In summary, we found that UCHL1 is frequently methylated in Tunisian patients with sporadic CRC and that aberrant methylation correlated with lymph node metastasis. We also observed positive associations of both P53 expression and mutation in tumor tissues with the unmethylated pattern of the UCHL1 promoter, supporting the evidence that UCHL1 exerts its tumor-suppressive functions through P53 deubiquitination in colon tumorigenesis. It is well established that the half-life of mutant p53 is increased compared to the wild-type form mainly due to translational modifications of specific residues which prevents its interaction with mdm2, thus escaping p53 degradation. However, the question that remains to be resolved is if UCHL1 can deubiquitinate the mutant p53 in order to increase its stability.
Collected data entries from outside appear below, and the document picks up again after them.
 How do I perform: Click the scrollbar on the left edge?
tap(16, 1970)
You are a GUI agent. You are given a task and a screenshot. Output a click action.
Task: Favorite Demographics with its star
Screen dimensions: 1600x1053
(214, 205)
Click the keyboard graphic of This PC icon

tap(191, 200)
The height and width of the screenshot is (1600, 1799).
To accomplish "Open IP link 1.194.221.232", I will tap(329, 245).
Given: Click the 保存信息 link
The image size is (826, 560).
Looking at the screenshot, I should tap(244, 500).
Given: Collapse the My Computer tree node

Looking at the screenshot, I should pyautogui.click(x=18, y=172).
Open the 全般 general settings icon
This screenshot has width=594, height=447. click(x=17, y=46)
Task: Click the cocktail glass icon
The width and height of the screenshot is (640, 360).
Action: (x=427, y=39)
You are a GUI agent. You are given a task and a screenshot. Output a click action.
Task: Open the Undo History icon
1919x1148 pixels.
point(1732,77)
This hypothesis can be tested on CRC cell lines expressing either wild-type p53 or the mutant form in the presence of unmethylated UCHL1 in order to confirm our data obtained on primary tumor tissues.

Consequently, our results showed that UCHL1 methylation could be useful as a biomarker for tumor invasion, but we believe that a larger study will allow us to confirm our conclusions.